When assessing data use, each data set will need to be analyzed to see if any given combination poses a risk.

Under regulatory standards, certain combinations of this information can constitute personal identifiable information, (PII). PII that is available to the public or that resides on test and development systems is still considered sensitive data in certain circumstances and should be treated as Extremely Sensitive Data.

Safeguards for Extremely Sensitive Data should include an approved enterprise storage location and regular monitoring and auditing of access to Extremely Sensitive Data. Additionally, access should be limited to only those who have a legitimate need to use Extremely Sensitive Data. Transmission of Extremely Sensitive Data outside of a Middlebury-approved enterprise storage location requires both encryption and verification of the identities of the recipient. Any Extremely Sensitive Data transmitted from the enterprise storage location should be done in such a way that it cannot be modified. Extremely Sensitive Data should not be stored unencrypted in cloud solutions, particularly those not contracted by the institution. Extremely Sensitive Data should have a retention timeline and should be destroyed when no longer in use and when legally permissible. Data Stewards will work with Library & Information Services to ensure that appropriate technologies are available to provide adequate safeguards for Extremely Sensitive Data while ensuring the availability for appropriate use.

Internal Data
Internal Data is data that, while not protected by state or federal law or regulatory standards, might impact Middlebury’s reputation or result in a civil action against the institution, should it be breached. Access to Internal Data should be limited to Data Stewards and only those members of the institution to whom Data Stewards have granted access. Regular audits of Internal Data should be conducted by the Data Stewards to ensure appropriate access. The exposure threshold for this classification of data is set at 750 records.

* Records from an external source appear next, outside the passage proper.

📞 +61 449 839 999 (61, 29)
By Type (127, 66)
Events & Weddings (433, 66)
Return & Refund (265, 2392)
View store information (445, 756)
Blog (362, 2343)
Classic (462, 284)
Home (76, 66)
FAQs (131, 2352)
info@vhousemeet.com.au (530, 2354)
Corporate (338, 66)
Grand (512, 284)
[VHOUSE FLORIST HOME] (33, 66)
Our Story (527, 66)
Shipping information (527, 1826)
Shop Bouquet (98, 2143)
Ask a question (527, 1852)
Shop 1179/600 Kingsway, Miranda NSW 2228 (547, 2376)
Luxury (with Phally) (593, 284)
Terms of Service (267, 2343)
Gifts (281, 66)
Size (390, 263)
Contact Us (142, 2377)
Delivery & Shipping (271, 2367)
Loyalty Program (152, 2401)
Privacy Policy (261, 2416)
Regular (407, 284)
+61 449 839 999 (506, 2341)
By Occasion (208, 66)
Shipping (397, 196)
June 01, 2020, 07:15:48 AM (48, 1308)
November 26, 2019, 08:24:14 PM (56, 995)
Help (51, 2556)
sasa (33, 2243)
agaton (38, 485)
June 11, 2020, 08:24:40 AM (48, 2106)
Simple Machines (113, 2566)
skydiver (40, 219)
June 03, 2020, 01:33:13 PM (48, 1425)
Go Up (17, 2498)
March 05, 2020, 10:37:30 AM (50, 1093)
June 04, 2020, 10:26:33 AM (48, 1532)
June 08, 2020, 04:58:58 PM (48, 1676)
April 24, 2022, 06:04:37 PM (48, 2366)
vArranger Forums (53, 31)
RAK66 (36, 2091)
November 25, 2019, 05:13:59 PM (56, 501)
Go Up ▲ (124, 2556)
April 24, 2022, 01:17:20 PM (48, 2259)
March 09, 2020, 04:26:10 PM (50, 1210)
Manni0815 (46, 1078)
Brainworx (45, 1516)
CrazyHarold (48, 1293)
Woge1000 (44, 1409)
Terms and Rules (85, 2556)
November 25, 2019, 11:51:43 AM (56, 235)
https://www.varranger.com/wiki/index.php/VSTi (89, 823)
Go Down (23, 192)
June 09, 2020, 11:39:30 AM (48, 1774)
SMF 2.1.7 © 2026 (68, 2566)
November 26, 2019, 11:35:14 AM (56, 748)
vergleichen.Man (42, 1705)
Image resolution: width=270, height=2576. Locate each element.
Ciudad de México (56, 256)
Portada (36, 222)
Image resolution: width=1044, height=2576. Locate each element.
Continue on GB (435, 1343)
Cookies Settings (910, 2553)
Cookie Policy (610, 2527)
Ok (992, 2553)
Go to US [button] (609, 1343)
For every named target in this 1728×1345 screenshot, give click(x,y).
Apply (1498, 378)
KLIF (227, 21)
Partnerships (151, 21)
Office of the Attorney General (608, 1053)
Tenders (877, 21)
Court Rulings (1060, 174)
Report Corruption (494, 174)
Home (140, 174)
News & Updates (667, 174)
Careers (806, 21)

Examples of Internal Data include:

  • Passwords
  • Budget information
  • Research and manuscripts
  • Payroll and employment documentation
  • Giving history
  • Network Diagrams
  • Strategic or differentiating documentation unique to Middlebury

Access to Internal Data should be needs based, with the needs assessed by the Data Stewards.

Public Data
Public Data is considered to be any data that does not fall into the Extremely Sensitive Data or Internal Data classes. The disclosure of Public Data does not pose a risk to the institution. Public Data may be publicly accessible but does not require public access. There are no restrictions on the storage or distribution of Public Data.

Examples of Public Data include:

  • Wiki pages
  • Public web sites
  • Marketing material


Auditing

In order to protect sensitive data, designated LIS staff may use auditing technologies to scan institutional technology systems. These technologies may include automated programs and utilities that allow for programmatic inspection of data and access permissions. The results of these scans may be centrally correlated for analysis in a secure environment. These technologies are not to be used to read the full context of the data, but rather to match established patterns, such as SSNs, Payment Card data, etc.. Confidentiality of all information gathered as a result of auditing will be maintained at all times.  Access to information obtained through auditing will be limited to designated staff.